Он пристально меня изучает, как будто мои слова слишком хороши, чтобы быть правдой.
Играющая на фоне классическая музыка словно становится громче, и я понимаю, что слышу собственный пульс.
– И я бы не хотел этого менять, – говорит он. – Ни за что на свете.
Боже.
Между нами стол, свечи и горячий ужин, но он находит мою ладонь и сжимает в своей. Этого достаточно, чтобы по моей коже побежали мурашки до самых кончиков пальцев ног.
– Так о чем мы говорили, пока я не принялся рассказывать трагичную историю своей жизни? – спрашивает он, смаргивая напряжение момента, который мы только что разделили.
– Ты мне говорил о… о том, что, по твоему мнению, люди любят по-разному. Это было к моим отношениям с папой.
– Да, я так смотрю на собственные семейные взаимодействия. Не пойми меня неправильно, я иногда жалуюсь на Хелену и на то, как она от меня зависит, звонит постоянно, но только про себя. Или Максу, если он оказывается рядом.
– Ты очень преданный.
Он смеется.
– Спасибо. Но и эгоистом я быть могу.
Я пожимаю плечами.
– Всем иногда нужно личное пространство, в этом нет ничего такого.
– А ты хороша.
Я медленно кладу нож и вилку. Я так старалась и надеялась, что сегодняшний вечер будет идеальным, и пока таким он и получается.
– Мне всегда казалось, что я в семье паршивая овца, но вслух об этом никогда не говорила, – признаюсь я. – Я была бунтаркой, а сестра – белее снега. И так по сей день.
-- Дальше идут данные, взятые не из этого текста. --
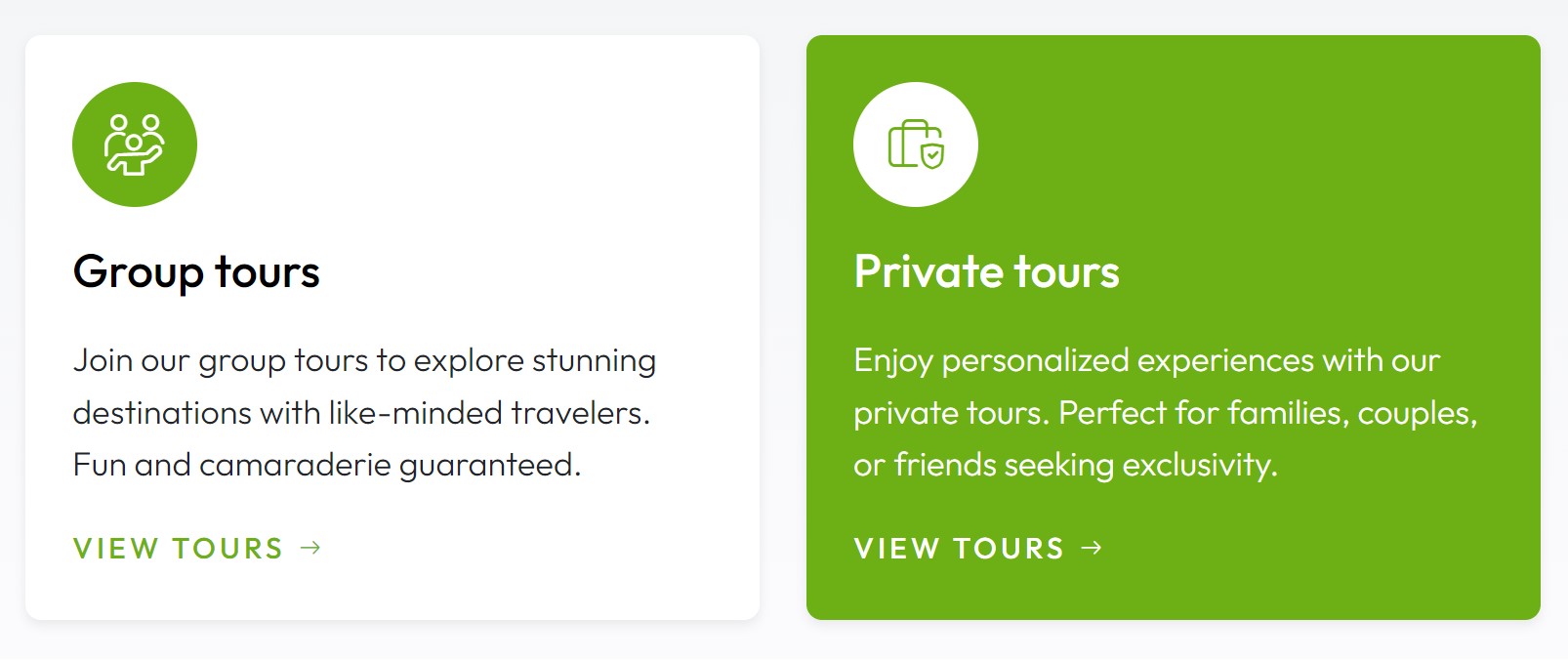
Task: Click the "destinations with like-minded travelers" line
Action: (x=361, y=413)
– Тогда ты уникальна, – быстро отвечает он. – Быть уникальной интересней, чем правильной.
Я не могу сдержать улыбки.
– Еще я упрямая.
Он тоже улыбается.
– Ты хочешь сказать, смелая.
– И с деньгами не умею обращаться.
– Потому что очень щедра, – мгновенно откликается он. – Я так и подумал.
– Ха, ну спасибо.
– Все дело в перспективе, – говорит он, и в животе у меня начинают порхать бабочки. – Все мы скроены по-разному и на нас влияют разные вещи, Роуз. Ты творческая и яркая. Ты озаряешь светом все вокруг.
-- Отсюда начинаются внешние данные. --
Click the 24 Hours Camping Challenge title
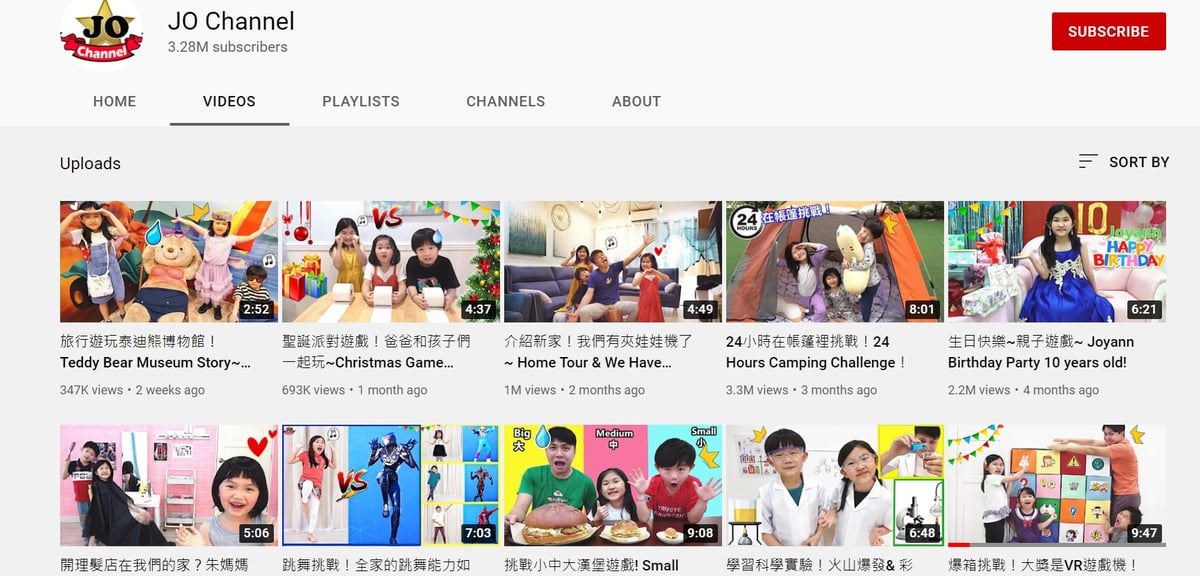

– Мой парень погиб, – слова вылетают из меня как лава из вулкана. Я не собиралась этого говорить, но, если вдруг меня хвалят, я чувствую необходимость рассказать правду. Не хочу, чтобы кто-то строил иллюзии на мой счет.
Чарли будто током ударило.
– Боже. Роуз.
– Мы попали в аварию накануне Рождества три года назад, – продолжаю я, чувствуя, как щиплет глаза и перехватывает дыхание. – С тех пор я поклялась встречать Рождество одна. Или, по крайней мере, пока не почувствую, что заслужила праздник.
Чарли замолкает. Кажется, будто мои слова ранили его в самое сердце. Но раз уж я начала, не хочу останавливаться, пока он не узнает обо мне всю правду. Мне с многим нужно справиться. Быть в коттедже восхитительно, но это не реальная жизнь, а я хочу, чтобы он узнал меня полностью. Со всеми дурными сторонами.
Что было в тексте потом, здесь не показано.